On pourrait initier les élèves dès le primaire sans utiliser d'ordinateur mais en leur proposant de programmer de petits jeux. Et après la classe de seconde, l'enseignement serait personnalisé en fonction des filières. Mais pour cela, nous avons besoin de professeurs d'informatique compétents et de diplômes (Capes, agrégation...) spécifiques. Et qu'on ne vienne pas nous dire que les programmes sont trop chargés : il est parfaitement normal qu'ils évoluent avec le temps. Avec de tels raisonnements, nous n'aurions jamais créé de cours de physique, ni de biologie. Et nous apprendrions encore aux enfants la rhétorique et l'astronomie au programme, comme dans écoles médiévales.
Contre : Il est inutile de leur imposer cette matière
Frédéric Bardeau, cofondateur de Simplon.co, centre de formation à la programmation gratuit.
Cela n'aurait pas de sens de forcer les élèves à apprendre à programmer.
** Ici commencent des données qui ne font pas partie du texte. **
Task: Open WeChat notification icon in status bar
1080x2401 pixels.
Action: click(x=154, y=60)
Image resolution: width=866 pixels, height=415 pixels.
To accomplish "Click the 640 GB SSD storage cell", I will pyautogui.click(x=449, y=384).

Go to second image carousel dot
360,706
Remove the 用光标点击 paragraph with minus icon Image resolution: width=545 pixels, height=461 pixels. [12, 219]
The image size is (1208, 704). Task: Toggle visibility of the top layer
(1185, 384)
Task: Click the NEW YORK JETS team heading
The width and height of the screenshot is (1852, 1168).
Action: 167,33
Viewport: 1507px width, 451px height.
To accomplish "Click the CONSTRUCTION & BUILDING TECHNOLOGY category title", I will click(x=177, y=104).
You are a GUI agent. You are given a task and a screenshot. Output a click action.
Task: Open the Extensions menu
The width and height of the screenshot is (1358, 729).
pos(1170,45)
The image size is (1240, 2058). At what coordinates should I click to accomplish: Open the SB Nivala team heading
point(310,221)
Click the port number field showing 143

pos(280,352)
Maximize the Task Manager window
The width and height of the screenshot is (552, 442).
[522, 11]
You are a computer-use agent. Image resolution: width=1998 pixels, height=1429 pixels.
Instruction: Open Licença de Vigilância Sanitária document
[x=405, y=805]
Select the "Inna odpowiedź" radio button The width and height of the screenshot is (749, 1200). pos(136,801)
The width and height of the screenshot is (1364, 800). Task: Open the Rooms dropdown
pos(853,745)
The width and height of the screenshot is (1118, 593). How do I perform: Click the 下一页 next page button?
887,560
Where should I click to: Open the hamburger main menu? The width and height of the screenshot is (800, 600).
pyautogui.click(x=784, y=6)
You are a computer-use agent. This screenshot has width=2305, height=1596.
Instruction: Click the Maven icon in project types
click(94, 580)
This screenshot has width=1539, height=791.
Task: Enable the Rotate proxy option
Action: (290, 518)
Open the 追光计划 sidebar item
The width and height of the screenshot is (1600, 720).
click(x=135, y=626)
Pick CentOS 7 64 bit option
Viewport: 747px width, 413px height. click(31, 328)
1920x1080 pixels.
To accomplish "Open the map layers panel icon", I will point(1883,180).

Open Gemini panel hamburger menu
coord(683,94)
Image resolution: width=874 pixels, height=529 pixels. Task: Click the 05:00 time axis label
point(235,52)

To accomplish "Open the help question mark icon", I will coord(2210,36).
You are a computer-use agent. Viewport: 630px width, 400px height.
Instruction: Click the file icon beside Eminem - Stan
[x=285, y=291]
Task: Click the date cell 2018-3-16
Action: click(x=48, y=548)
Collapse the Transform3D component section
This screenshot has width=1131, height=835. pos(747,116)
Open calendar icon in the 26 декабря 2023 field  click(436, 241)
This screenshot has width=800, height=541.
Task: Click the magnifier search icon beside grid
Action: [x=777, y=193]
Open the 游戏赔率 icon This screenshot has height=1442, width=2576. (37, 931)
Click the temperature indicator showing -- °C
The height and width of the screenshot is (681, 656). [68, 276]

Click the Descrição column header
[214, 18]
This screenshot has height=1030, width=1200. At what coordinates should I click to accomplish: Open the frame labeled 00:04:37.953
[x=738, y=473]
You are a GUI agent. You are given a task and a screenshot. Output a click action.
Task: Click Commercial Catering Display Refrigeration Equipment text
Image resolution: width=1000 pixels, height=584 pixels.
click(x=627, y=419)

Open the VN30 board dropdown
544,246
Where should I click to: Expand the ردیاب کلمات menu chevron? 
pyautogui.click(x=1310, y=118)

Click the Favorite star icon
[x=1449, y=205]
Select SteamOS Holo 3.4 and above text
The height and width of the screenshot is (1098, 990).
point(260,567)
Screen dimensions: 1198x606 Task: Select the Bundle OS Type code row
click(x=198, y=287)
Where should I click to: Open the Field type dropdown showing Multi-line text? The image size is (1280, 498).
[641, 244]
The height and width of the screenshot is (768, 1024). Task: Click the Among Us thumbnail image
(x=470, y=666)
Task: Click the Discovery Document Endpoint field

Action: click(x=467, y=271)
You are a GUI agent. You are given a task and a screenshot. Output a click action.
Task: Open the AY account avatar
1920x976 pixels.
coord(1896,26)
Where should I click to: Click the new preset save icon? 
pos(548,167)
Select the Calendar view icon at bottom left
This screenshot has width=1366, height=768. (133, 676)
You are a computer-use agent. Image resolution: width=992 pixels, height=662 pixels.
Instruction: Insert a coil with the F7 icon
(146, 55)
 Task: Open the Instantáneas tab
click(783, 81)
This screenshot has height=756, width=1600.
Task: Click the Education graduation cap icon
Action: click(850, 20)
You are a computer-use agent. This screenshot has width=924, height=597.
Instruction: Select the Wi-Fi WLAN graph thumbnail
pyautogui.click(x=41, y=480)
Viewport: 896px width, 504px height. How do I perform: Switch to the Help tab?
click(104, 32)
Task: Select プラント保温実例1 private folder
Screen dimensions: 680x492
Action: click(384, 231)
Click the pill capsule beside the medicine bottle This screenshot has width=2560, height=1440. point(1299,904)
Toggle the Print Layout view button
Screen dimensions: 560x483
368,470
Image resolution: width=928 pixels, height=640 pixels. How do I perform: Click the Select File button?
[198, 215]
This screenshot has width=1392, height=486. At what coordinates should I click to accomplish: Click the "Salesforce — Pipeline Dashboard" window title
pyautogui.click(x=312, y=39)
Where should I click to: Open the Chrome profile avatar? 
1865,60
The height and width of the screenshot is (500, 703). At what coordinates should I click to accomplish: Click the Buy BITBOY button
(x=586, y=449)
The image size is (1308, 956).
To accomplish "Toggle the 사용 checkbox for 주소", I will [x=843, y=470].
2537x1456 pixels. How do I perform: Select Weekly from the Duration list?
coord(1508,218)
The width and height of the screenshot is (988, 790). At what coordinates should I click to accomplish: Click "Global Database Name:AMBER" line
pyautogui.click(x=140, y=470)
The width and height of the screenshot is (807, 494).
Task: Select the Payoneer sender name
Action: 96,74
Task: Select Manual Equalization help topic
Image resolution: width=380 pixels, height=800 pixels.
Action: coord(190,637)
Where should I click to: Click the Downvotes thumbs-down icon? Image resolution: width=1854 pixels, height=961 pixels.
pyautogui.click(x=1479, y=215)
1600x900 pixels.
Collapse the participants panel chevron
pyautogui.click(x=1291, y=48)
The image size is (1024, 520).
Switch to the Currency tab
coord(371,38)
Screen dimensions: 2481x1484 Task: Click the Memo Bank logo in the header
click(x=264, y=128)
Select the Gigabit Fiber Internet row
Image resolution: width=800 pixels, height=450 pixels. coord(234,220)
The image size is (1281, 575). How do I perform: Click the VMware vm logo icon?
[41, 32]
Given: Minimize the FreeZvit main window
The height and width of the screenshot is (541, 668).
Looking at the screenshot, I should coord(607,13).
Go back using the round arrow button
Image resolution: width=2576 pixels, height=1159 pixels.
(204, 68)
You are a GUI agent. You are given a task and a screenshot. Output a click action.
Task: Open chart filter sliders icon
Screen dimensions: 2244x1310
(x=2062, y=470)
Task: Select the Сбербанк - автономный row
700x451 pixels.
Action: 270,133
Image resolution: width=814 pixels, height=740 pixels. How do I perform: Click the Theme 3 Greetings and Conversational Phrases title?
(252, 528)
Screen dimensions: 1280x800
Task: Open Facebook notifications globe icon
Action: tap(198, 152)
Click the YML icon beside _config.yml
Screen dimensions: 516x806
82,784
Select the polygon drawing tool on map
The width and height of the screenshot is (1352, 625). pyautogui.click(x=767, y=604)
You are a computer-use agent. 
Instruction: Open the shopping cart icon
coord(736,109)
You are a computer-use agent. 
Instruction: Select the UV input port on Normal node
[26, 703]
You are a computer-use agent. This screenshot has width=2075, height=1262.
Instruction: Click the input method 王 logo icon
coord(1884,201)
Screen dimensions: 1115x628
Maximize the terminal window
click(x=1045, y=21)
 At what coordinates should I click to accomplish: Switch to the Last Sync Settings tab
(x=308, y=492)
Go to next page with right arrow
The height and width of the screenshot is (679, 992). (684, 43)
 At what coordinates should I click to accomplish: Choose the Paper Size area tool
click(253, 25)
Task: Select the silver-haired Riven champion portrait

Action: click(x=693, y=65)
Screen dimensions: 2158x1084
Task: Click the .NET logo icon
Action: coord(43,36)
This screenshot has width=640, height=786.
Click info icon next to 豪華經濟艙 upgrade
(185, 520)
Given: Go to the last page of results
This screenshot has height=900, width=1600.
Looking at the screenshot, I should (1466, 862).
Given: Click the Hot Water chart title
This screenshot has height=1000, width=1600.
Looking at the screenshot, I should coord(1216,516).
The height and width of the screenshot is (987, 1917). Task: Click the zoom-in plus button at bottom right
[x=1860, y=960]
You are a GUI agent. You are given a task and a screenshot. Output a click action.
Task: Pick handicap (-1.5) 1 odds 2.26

D'abord, parce que tous ne deviendront pas développeurs. Ensuite, parce que leur imposer cet apprentissage dès le plus jeune âge risque de les décourager. Élève à l'époque du Plan informatique pour tous (présenté en 1985 par Laurent Fabius, alors Premier ministre), j'ai ainsi appris à coder en Logo et en Basic. Ce qui ne m'a pas spécialement incité à me tourner vers le développement. L'école doit donner envie aux enfants, et les enseignants semer des graines pour l'avenir. Pour cela, le format de cours obligatoire ne me semble pas être le plus adapté. L'informatique a révolutionné toutes les disciplines. Elle devrait donc modifier la façon dont on travaille l'ensemble des autres matières !
Comment ? En utilisant des logiciels de cartographie en géographie, ou des outils permettant de représenter de façon graphique des données statistiques en histoire, par exemple. En imaginant des stages d'impression 3D et des concours de code ouverts aux volontaires. Ou encore, en proposant des ateliers pour initier les enfants à la pensée computationnelle, c'est-à-dire pour leur apprendre comment les machines et les algorithmes pensent. Et, bien sûr, des cours d'informatique optionnels.
Ainsi, on éveillerait des vocations. Et les élèves pourraient alors choisir (ou non) de se lancer dans l'apprentissage de la programmation pure.